Truth be told, my newfound inspiration to actually make carnitas was that I found a lean 2 pound pork rib end roast in my freezer; I’d bought it some time ago on sale for less than $3 per pound. Also, I happened to have a broiler pan with rendered bacon fat from yesterday’s breakfast. Bacon fat is typically quite salty (compared to lard), but I had accidentally purchased low-sodium bacon, so I decided to experiment with using the bacon fat in place of salt and lard, or oil, that you typically find in carnitas recipes.
Soaking dried chipotle peppers
First, I soaked two large dried chipotle peppers, rinsed them, removed the veins, seeds, and stems, and then liquified them with some of the soaking water (~1 cup) in a blender.
Blended chipotles and soaking water
Next, I cut the pork into approximately 2″ cubes and placed them in a baking dish. Because the rib end roast was quite lean, I added the warm rendered pork fat (~1/3 cup) from cooking 1 pound of low-sodium bacon (left from yesterday’s breakfast).
Boneless pork end rib roast, cubed and topped with rendered pork fat.
I poured the chipotle and water mixture over the pork, covered the dish, and put in a preheated 375° F oven for 1 hour.
Cover the pork with fat, and water mixture, in a covered dish in preparation for moist cooking phase.
After this, I uncovered the pork, placed the baking dish on a foil-covered pan (in case of spatter), and “dry cooked” until the water mostly evaporated, leaving just the rendered fat. During this phase, be sure to turn the pieces regularly, e.g., progressively more frequently to every 7-15 minutes, both to keep the pieces moist and to prevent burning on top.
Beginning dry cooking phase (uncovered)
Total cooking times was 2 hours 15 minutes: 1 hour moist cooking (covered) at 375° F and 1 hour 15 minutes dry cooking (uncovered, turning occassionally) at 450° F. Afterwards, I used two forks to pull the pork into small pieces.
Finished carnitas, pulled into small pieces with two forks.
I served the carnitas in tacos, on warmed tortillas, topped with a homemade chipotle garlic salsa and slices of fresh, ripe avocado.
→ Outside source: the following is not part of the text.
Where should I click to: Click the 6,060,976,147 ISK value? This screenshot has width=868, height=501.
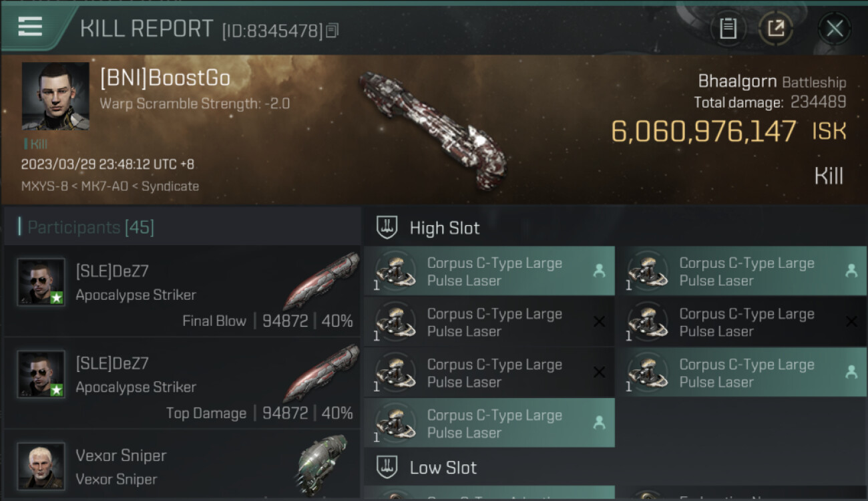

Chipotle carnitas and avocado taco
This was a satisfying first effort at carnitas, having mild smokiness both from the bacon and from the chipotles. I’ll definitely make it again. I’ll caution you about using bacon fat here, though… it definitely had a generous amount of salt, so don’t add any more. A less-lean cut of pork would be a better option, obviating the need for added fat to get the moist consistency that one expects from carnitas.
Here are the recipes I consulted for preparation ideas:
UPDATE (March, 2013):
I made this again, this time with pork shoulder roast ($1.99/lb.), just its natural fat and a bit of salt, but with many more rehydrated chipotles and an ancho chile. This was great too, and less salty than the prior experiment with rendered bacon fat.
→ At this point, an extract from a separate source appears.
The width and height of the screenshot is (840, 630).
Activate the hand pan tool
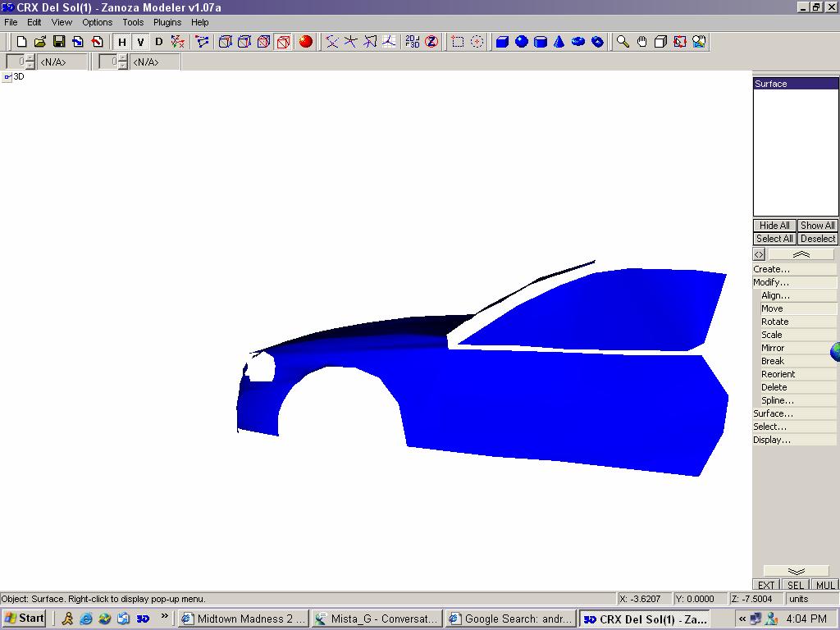tap(642, 42)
Carnitas taco with white onion, cilantro, and hot sauce.
UPDATE (March, 2014):
I tried this same preparation with beef shoulder roast. Unfortunately, this isn’t a great technique for beef; it just wasn’t tender. Once cooked, I had to chop the meat into tiny pieces. It tasted good, and is not unlike the texture of the finely chopped steak some mexican kitchens serve, but isn’t tender the way pot roast or barbacoa would be. For that, you’ll have to slow cook for longer time.
Beef shoulder roast prepared by this wet, then dry method; it’s not the same.